## Source records
◆ ◆ ◆

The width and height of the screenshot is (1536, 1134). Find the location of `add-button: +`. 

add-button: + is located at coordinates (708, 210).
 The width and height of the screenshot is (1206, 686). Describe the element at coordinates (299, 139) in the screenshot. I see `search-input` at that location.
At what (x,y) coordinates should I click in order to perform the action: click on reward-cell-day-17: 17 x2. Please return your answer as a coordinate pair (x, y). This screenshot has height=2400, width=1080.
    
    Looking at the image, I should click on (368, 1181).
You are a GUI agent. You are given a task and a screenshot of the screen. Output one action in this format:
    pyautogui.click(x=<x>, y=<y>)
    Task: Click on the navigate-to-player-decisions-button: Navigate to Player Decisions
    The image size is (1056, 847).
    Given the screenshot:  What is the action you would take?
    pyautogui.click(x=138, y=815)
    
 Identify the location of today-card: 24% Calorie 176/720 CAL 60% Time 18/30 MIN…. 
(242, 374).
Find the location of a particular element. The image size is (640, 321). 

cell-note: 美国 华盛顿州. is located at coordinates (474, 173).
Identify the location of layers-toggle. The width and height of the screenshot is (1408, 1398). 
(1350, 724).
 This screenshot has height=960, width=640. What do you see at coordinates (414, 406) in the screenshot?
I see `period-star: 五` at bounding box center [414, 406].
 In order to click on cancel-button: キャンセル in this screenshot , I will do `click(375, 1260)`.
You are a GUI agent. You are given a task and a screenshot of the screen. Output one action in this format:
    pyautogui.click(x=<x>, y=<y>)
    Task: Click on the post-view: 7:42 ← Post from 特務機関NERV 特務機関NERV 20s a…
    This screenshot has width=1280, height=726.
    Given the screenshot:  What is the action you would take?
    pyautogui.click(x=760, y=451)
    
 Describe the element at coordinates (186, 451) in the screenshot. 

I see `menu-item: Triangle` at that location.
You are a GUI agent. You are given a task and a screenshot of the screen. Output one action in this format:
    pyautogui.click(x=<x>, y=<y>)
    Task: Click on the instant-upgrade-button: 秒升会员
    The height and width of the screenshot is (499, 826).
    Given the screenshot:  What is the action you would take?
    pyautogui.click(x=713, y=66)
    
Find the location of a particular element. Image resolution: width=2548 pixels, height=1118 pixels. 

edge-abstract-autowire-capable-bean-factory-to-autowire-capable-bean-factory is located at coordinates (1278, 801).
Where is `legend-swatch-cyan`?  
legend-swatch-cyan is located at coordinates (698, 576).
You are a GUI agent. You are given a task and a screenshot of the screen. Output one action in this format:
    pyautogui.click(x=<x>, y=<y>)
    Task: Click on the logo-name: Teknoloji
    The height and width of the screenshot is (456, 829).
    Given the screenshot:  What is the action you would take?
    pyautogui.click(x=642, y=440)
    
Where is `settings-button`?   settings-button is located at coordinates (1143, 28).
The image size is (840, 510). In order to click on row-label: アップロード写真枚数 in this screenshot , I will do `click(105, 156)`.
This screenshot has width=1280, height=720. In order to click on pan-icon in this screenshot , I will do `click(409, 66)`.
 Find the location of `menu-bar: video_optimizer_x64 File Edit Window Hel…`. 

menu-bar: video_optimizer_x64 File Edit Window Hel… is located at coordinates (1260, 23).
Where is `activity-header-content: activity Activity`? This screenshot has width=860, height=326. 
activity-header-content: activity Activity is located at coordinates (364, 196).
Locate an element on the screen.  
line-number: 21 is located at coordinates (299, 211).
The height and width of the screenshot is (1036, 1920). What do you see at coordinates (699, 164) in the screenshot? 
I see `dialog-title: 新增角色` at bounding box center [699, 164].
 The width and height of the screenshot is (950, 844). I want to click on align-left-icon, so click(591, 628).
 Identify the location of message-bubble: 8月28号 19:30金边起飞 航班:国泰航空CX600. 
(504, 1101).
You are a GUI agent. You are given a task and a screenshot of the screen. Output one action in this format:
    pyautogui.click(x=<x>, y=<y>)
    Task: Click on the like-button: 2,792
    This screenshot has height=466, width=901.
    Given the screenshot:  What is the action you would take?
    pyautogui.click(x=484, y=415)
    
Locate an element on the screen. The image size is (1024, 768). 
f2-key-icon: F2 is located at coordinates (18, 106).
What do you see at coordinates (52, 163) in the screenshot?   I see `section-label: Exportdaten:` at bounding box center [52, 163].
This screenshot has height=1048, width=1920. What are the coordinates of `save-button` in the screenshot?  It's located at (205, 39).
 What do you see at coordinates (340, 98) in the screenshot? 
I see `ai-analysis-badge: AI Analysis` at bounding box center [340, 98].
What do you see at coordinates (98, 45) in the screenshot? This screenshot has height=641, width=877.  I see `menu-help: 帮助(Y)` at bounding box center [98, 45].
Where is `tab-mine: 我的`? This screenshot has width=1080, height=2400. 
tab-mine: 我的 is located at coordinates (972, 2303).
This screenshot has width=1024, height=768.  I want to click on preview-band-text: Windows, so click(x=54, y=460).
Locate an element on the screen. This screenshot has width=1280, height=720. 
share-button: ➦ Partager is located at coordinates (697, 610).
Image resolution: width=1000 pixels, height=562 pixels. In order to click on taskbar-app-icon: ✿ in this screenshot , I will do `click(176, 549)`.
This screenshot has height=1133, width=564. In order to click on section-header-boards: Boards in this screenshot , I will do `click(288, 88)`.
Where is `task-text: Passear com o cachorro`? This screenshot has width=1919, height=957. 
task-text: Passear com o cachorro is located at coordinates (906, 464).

◆ ◆ ◆

## ASSIGNMENT
Please return all of the items above word for word, keeping every line unchanged.

## EXERCISE RESPONSE
The width and height of the screenshot is (1536, 1134). Find the location of `add-button: +`. 

add-button: + is located at coordinates (708, 210).
 The width and height of the screenshot is (1206, 686). Describe the element at coordinates (299, 139) in the screenshot. I see `search-input` at that location.
At what (x,y) coordinates should I click in order to perform the action: click on reward-cell-day-17: 17 x2. Please return your answer as a coordinate pair (x, y). This screenshot has height=2400, width=1080.
    
    Looking at the image, I should click on (368, 1181).
You are a GUI agent. You are given a task and a screenshot of the screen. Output one action in this format:
    pyautogui.click(x=<x>, y=<y>)
    Task: Click on the navigate-to-player-decisions-button: Navigate to Player Decisions
    The image size is (1056, 847).
    Given the screenshot:  What is the action you would take?
    pyautogui.click(x=138, y=815)
    
 Identify the location of today-card: 24% Calorie 176/720 CAL 60% Time 18/30 MIN…. 
(242, 374).
Find the location of a particular element. The image size is (640, 321). 

cell-note: 美国 华盛顿州. is located at coordinates (474, 173).
Identify the location of layers-toggle. The width and height of the screenshot is (1408, 1398). 
(1350, 724).
 This screenshot has height=960, width=640. What do you see at coordinates (414, 406) in the screenshot?
I see `period-star: 五` at bounding box center [414, 406].
 In order to click on cancel-button: キャンセル in this screenshot , I will do `click(375, 1260)`.
You are a GUI agent. You are given a task and a screenshot of the screen. Output one action in this format:
    pyautogui.click(x=<x>, y=<y>)
    Task: Click on the post-view: 7:42 ← Post from 特務機関NERV 特務機関NERV 20s a…
    This screenshot has width=1280, height=726.
    Given the screenshot:  What is the action you would take?
    pyautogui.click(x=760, y=451)
    
 Describe the element at coordinates (186, 451) in the screenshot. 

I see `menu-item: Triangle` at that location.
You are a GUI agent. You are given a task and a screenshot of the screen. Output one action in this format:
    pyautogui.click(x=<x>, y=<y>)
    Task: Click on the instant-upgrade-button: 秒升会员
    The height and width of the screenshot is (499, 826).
    Given the screenshot:  What is the action you would take?
    pyautogui.click(x=713, y=66)
    
Find the location of a particular element. Image resolution: width=2548 pixels, height=1118 pixels. 

edge-abstract-autowire-capable-bean-factory-to-autowire-capable-bean-factory is located at coordinates (1278, 801).
Where is `legend-swatch-cyan`?  
legend-swatch-cyan is located at coordinates (698, 576).
You are a GUI agent. You are given a task and a screenshot of the screen. Output one action in this format:
    pyautogui.click(x=<x>, y=<y>)
    Task: Click on the logo-name: Teknoloji
    The height and width of the screenshot is (456, 829).
    Given the screenshot:  What is the action you would take?
    pyautogui.click(x=642, y=440)
    
Where is `settings-button`?   settings-button is located at coordinates (1143, 28).
The image size is (840, 510). In order to click on row-label: アップロード写真枚数 in this screenshot , I will do `click(105, 156)`.
This screenshot has width=1280, height=720. In order to click on pan-icon in this screenshot , I will do `click(409, 66)`.
 Find the location of `menu-bar: video_optimizer_x64 File Edit Window Hel…`. 

menu-bar: video_optimizer_x64 File Edit Window Hel… is located at coordinates (1260, 23).
Where is `activity-header-content: activity Activity`? This screenshot has width=860, height=326. 
activity-header-content: activity Activity is located at coordinates (364, 196).
Locate an element on the screen.  
line-number: 21 is located at coordinates (299, 211).
The height and width of the screenshot is (1036, 1920). What do you see at coordinates (699, 164) in the screenshot? 
I see `dialog-title: 新增角色` at bounding box center [699, 164].
 The width and height of the screenshot is (950, 844). I want to click on align-left-icon, so click(591, 628).
 Identify the location of message-bubble: 8月28号 19:30金边起飞 航班:国泰航空CX600. 
(504, 1101).
You are a GUI agent. You are given a task and a screenshot of the screen. Output one action in this format:
    pyautogui.click(x=<x>, y=<y>)
    Task: Click on the like-button: 2,792
    This screenshot has height=466, width=901.
    Given the screenshot:  What is the action you would take?
    pyautogui.click(x=484, y=415)
    
Locate an element on the screen. The image size is (1024, 768). 
f2-key-icon: F2 is located at coordinates (18, 106).
What do you see at coordinates (52, 163) in the screenshot?   I see `section-label: Exportdaten:` at bounding box center [52, 163].
This screenshot has height=1048, width=1920. What are the coordinates of `save-button` in the screenshot?  It's located at (205, 39).
 What do you see at coordinates (340, 98) in the screenshot? 
I see `ai-analysis-badge: AI Analysis` at bounding box center [340, 98].
What do you see at coordinates (98, 45) in the screenshot? This screenshot has height=641, width=877.  I see `menu-help: 帮助(Y)` at bounding box center [98, 45].
Where is `tab-mine: 我的`? This screenshot has width=1080, height=2400. 
tab-mine: 我的 is located at coordinates (972, 2303).
This screenshot has width=1024, height=768.  I want to click on preview-band-text: Windows, so click(x=54, y=460).
Locate an element on the screen. This screenshot has width=1280, height=720. 
share-button: ➦ Partager is located at coordinates (697, 610).
Image resolution: width=1000 pixels, height=562 pixels. In order to click on taskbar-app-icon: ✿ in this screenshot , I will do `click(176, 549)`.
This screenshot has height=1133, width=564. In order to click on section-header-boards: Boards in this screenshot , I will do `click(288, 88)`.
Where is `task-text: Passear com o cachorro`? This screenshot has width=1919, height=957. 
task-text: Passear com o cachorro is located at coordinates (906, 464).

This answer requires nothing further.